■ **WRITTEN PROBLEM**: Would you copy out the whole Sundance passage below, word for word?

Diana did end up finding temporary romance at the 2015 festival, but it didn't look quite like her vision. "We met at a party in the kitchen of the house I was staying in," she says. "There was red wine and hummus. He was so out of my league, but he started the conversation and went on to critique my Instagram. Somehow we wound up back in my room, but there’s really only so much you can do when you’re sharing with three other people."

I feel my balloon begin to burst. That doesn't sound as quixotic and snow-capped as I would've hoped.

To gain further insight on what I might be getting myself into, I bring up the topic of hooking up at Sundance on a private Facebook group for girls living in my area. I asked women to share their stories. One woman writes: "My friend actually got married to a guy she met at Sundance!" I bug her further details, but she goes silent. Still, maybe this means the festival is good for more than a short fling. At the very least I'd be able to find someone to kiss, fulfilling the bet. I'd kissed random guys in bars I'd just met in Los Angeles, so with a full 10 days to pursue a hook up, surely I'd be in business.

I arrive at Sundance and wait for my 2015 Sundance guy to text, checking my phone in between screenings and interviews, but a few days into the festival and he still hasn't contacted me. Did he change his mind? I alert Julia. "Ugh," she writes. "If he only knew he didn't even have to try." A few more days pass and I finally hear from him. Apparently he never made it to Sundance at all, thanks to a cancelled flight due to bad weather. Damn.

■ **MATERIAL**:
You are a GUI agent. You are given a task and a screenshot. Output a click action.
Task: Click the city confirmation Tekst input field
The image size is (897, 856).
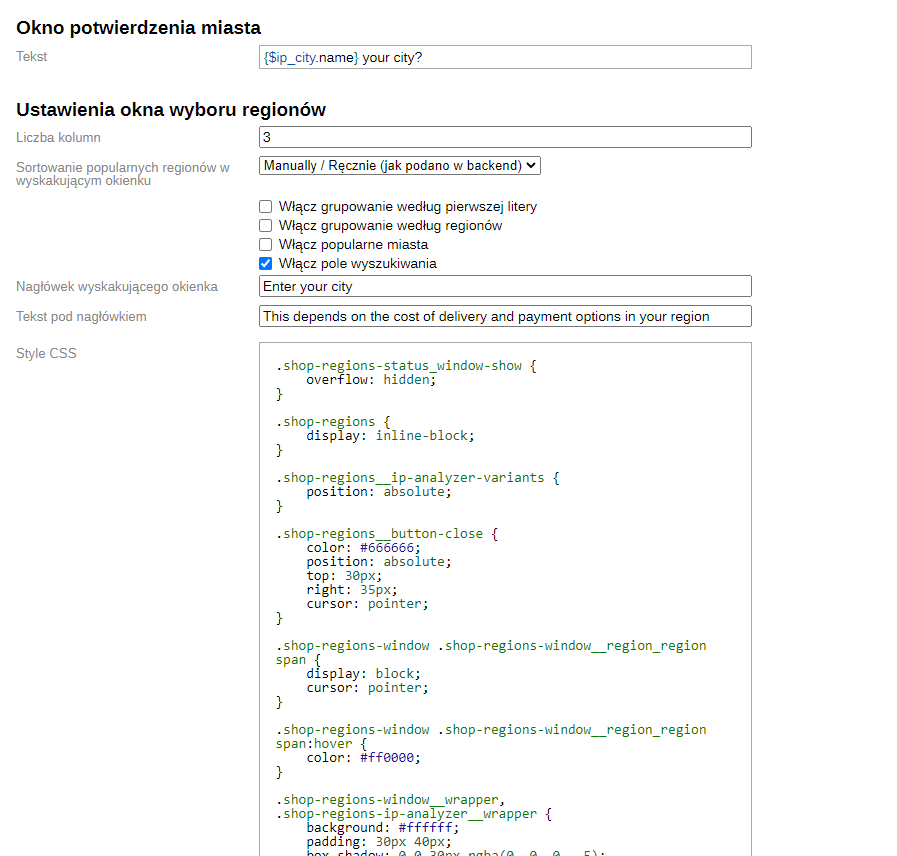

■ **FINAL ANSWER**:
Diana did end up finding temporary romance at the 2015 festival, but it didn't look quite like her vision. "We met at a party in the kitchen of the house I was staying in," she says. "There was red wine and hummus. He was so out of my league, but he started the conversation and went on to critique my Instagram. Somehow we wound up back in my room, but there’s really only so much you can do when you’re sharing with three other people."

I feel my balloon begin to burst. That doesn't sound as quixotic and snow-capped as I would've hoped.

To gain further insight on what I might be getting myself into, I bring up the topic of hooking up at Sundance on a private Facebook group for girls living in my area. I asked women to share their stories. One woman writes: "My friend actually got married to a guy she met at Sundance!" I bug her further details, but she goes silent. Still, maybe this means the festival is good for more than a short fling. At the very least I'd be able to find someone to kiss, fulfilling the bet. I'd kissed random guys in bars I'd just met in Los Angeles, so with a full 10 days to pursue a hook up, surely I'd be in business.

I arrive at Sundance and wait for my 2015 Sundance guy to text, checking my phone in between screenings and interviews, but a few days into the festival and he still hasn't contacted me. Did he change his mind? I alert Julia. "Ugh," she writes. "If he only knew he didn't even have to try." A few more days pass and I finally hear from him. Apparently he never made it to Sundance at all, thanks to a cancelled flight due to bad weather. Damn.